The View From Here
If you haven’t read Dr. Neil deGrasse Tyson’s newest book, “The Pluto Files: The Rise and Fall of America’s Favorite Planet,” you owe yourself the treat. Not only is it vintage Tyson at his entertaining best, but “Pluto Files” also sheds light on the ever-changing level of knowledge that we have about our place in the universe, and how space exploration, whether through astronomy or other means, continuously changes and informs our understanding of our place in the cosmos.
Tyson’s book chronicles the controversy over what eventually became the “demotion” of Pluto from full-fledged planet to “first” among many not-really-planet objects in the distant Kuiper Belt. From fan mail to hate mail, it explains how scientists are arriving at new ways to view our solar system. That something as fundamental as the nomenclature of our solar system can virtually turn on a dime illustrates the very premise of the Space Foundation’s upcoming 25th National Space Symposium, constructed around the theme The Next Space Age.
Our old concepts of the solar system are behind us. As is the old space age. The Next Space Age is upon us. And we’re going to tackle every aspect of that from March 30 to April 2 at The Broadmoor. I hope to see you there.
But briefly back to “The Pluto Files.” Without giving away the humorous “Let’s Get Ready to Rumble!” scientific grudge matches or the luscious details of the birth of a new way to view the solar system, I think it’s OK to reveal that the main point of the book is this: our “knowledge” of the universe is contained and constrained within an artificial boundary that Tyson described in his New York Times Best Seller Death By Black Hole and Other Cosmic Quandaries as a “perimeter of ignorance.” Put simply, our knowledge of the universe extends only as far as the tools and ideas of our time will take us. Beyond that perimeter, we are ignorant. And so we tend to describe things in comfortable and familiar terms within our perimeter of ignorance – no matter how outdated.
Thus, since the 1930 discovery by Clyde Tombaugh (who was searching for the mysterious Planet X) of an object beyond Neptune, we’ve called this object Pluto and proclaimed it a planet. And we’ve all used various mnemonics (e.g., My Very Excellent Mother Just Served Us Nine Pizzas) to remember the planets of our solar system – Mercury, Venus, Earth, Mars, Jupiter, Saturn, Uranus, Neptune, Pluto. But consider the tools we have to study the cosmos today as compared to what was around in 1930. Our perimeter has expanded; we are no longer ignorant of the things we were in the ‘30s.
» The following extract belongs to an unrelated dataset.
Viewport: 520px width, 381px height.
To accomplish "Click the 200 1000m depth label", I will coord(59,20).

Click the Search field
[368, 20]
Somewhere along the way, we thought we discovered another planet between Mars and Jupiter. Turns out it wasn’t a planet at all, just some jagged space junk, and, guess what, there were thousands more pieces of the stuff in the same orbit. Stuff we now call asteroids, orbiting in what we call an asteroid belt. And so it is with Pluto, a smaller-than-Earth’s moon object that turns out to be just one of many in another solar ring – the Kuiper Belt. Beyond that, we now know, also lies another amorphous area of stuff called the Oort Cloud.
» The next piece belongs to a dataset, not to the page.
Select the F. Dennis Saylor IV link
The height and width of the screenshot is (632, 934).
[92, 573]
OK, enough. Buy Tyson’s book. It’s worth it.
The point is that our space industry and the way we understand it is also changing. We know what the first 50 years of the space age looked like. We know how we’ve become accustomed to viewing our industry. But we also know we’re moving into The Next Space Age. We just don’t know what The Next Space Age is going to look like, and how it will be shaped by politics, trade policy, defense policy, and scientific literacy (or the lack thereof) to say nothing of advances in physics, engineering and our powers of observation.
That’s why we’ve made The Next Space Age the common denominator for nearly every panel discussion and speech at the 25th National Space Symposium. From “New Business Models for the Next Space Age” to “Regulating the Next Space Age” to “Today’s Top Companies Look at The Next Space Age,” the entire conference will be aimed at building a shared understanding of the many pathways that might take us into The Next Space Age, and the risks and rewards associated with each.
Perhaps we’ll emerge with a vision . . . .
Commercial, International, Collaborative, Human, Robotic, Entrepreneurial, and Financially Fantastic.
And an appropriate mnemonic . . . .
Cleverness and Intelligence Can Help Return Earthlings to the Final Frontier.
The View From Here is that The Next Space Age launches March 30th at the 25th National Space Symposium, and that everyone in this industry has something important to contribute.
One more thing -- as is evident when you read Dr. Tyson’s book, he has a knack for making space accessible and understandable. So, it should be no surprise that he is the recipient of the Space Foundation’s Douglas S. Morrow Public Outreach Award. Honoring the late Douglas S. Morrow, renowned Academy Award winning writer and producer, space advocate, and former director of the Space Foundation, the award recognizes an individual or organization that has made significant contributions to public awareness of space programs. Dr. Tyson will accept the award during the Opening Ceremony of the 25th National Space Symposium on March 30.